WORK TO COMPLETE = Each line of the data that includes "will" must be copied.

DATA SHOWN =
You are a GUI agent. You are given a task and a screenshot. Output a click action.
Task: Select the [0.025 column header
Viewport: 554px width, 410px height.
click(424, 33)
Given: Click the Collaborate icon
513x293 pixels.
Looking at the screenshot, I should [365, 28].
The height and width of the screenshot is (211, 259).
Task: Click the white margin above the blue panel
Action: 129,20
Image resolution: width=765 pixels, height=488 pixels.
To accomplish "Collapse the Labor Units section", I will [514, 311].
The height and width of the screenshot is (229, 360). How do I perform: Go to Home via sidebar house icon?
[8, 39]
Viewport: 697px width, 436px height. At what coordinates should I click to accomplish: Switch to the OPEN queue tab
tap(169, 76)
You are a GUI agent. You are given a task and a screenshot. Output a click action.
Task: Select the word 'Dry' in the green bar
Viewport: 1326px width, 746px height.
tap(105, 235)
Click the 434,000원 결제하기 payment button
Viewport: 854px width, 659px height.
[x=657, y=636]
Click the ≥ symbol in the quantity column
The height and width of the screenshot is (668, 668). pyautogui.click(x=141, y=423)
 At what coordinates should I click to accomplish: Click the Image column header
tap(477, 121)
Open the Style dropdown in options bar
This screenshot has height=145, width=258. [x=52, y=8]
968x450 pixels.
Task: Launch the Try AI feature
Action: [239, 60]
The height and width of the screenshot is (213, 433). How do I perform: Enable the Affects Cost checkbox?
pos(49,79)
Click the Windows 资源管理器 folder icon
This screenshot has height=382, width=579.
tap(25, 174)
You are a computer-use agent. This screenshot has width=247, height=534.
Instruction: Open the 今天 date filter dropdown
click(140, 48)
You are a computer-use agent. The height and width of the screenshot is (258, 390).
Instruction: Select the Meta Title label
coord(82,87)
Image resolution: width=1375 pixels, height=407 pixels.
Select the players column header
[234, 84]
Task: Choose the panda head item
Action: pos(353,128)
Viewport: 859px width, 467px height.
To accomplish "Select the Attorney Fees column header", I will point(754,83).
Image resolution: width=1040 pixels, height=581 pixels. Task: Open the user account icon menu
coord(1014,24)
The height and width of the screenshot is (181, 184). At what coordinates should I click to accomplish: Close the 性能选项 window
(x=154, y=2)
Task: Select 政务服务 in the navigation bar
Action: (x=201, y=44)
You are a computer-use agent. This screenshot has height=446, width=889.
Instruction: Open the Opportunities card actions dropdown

TASK SOLUTION =
To accomplish "Collapse the Labor Units section", I will [514, 311].
To accomplish "Select the Attorney Fees column header", I will point(754,83).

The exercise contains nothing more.